Task directions
Once the line containing "This screenshot has width=600, height=600." is found in the listing below, return it and each line after it through the last, exactly as given.

== Segment start ==

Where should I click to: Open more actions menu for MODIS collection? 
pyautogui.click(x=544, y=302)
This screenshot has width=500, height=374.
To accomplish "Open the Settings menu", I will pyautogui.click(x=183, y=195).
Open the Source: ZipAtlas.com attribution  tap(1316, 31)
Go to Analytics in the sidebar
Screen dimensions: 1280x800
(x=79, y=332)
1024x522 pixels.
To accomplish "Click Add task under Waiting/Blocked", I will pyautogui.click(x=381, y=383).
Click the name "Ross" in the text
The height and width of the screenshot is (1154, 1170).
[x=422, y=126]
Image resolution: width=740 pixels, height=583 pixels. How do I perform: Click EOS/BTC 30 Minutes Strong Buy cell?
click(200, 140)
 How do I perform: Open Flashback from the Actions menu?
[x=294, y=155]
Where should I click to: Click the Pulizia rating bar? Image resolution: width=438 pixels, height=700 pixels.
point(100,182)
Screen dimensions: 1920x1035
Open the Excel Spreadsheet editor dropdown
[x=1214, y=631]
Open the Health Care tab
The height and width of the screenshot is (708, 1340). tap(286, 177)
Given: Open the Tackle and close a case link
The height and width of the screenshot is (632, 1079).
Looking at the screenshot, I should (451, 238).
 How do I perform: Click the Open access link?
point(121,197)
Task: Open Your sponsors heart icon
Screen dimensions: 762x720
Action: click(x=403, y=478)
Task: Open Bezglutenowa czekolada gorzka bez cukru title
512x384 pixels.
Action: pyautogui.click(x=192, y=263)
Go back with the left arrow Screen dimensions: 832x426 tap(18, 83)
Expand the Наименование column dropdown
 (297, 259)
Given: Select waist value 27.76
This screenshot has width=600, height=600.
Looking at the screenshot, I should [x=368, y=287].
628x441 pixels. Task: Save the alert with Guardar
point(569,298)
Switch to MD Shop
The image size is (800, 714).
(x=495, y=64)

== Segment end ==

Completed exercise
This screenshot has width=600, height=600.
Looking at the screenshot, I should [x=368, y=287].
628x441 pixels. Task: Save the alert with Guardar
point(569,298)
Switch to MD Shop
The image size is (800, 714).
(x=495, y=64)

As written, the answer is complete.